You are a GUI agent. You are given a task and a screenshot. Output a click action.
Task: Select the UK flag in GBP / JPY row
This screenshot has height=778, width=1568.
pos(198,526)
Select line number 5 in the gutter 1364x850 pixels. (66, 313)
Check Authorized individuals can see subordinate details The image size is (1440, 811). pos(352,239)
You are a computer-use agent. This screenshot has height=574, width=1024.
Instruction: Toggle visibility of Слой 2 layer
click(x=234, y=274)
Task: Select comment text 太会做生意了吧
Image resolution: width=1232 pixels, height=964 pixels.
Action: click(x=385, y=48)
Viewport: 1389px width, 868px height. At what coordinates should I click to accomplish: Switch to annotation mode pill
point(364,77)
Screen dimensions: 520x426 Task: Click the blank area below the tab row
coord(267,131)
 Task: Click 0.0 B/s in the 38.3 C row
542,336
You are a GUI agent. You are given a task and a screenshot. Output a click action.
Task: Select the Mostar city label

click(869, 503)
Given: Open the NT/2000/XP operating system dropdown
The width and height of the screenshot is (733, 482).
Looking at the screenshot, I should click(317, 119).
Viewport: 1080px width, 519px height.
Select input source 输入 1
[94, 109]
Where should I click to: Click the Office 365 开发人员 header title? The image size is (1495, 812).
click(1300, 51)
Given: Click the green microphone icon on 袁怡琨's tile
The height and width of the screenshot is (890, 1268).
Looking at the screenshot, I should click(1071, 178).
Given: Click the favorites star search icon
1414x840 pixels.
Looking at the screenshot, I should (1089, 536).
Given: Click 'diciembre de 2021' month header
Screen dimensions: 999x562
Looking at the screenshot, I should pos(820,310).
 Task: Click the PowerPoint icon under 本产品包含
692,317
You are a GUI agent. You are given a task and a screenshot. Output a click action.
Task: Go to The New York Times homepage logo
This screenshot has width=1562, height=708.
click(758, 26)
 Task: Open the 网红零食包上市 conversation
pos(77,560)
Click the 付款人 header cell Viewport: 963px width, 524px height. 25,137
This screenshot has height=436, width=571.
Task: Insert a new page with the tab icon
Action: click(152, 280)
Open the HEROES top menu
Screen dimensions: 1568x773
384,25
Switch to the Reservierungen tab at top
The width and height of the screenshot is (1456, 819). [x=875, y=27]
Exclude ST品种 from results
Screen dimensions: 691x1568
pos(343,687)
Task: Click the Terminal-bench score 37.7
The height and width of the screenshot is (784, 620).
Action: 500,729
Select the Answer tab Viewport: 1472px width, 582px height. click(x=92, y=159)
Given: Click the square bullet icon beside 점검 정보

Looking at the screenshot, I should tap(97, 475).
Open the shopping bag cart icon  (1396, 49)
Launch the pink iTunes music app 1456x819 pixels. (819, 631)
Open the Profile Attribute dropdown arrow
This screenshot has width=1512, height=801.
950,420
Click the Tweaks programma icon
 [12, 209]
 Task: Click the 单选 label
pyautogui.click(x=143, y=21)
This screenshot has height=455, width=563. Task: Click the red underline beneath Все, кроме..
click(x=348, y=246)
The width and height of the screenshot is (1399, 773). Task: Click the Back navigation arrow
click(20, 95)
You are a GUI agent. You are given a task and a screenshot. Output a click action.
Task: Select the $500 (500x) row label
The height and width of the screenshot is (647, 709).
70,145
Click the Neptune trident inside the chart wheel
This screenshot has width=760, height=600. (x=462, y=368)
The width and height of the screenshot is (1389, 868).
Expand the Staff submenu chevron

To do. Output only the lines from the one with "The height and width of the screenshot is (647, 709)." through the last line of the entries above; please keep them exact.

Solution.
The height and width of the screenshot is (647, 709).
70,145
Click the Neptune trident inside the chart wheel
This screenshot has width=760, height=600. (x=462, y=368)
The width and height of the screenshot is (1389, 868).
Expand the Staff submenu chevron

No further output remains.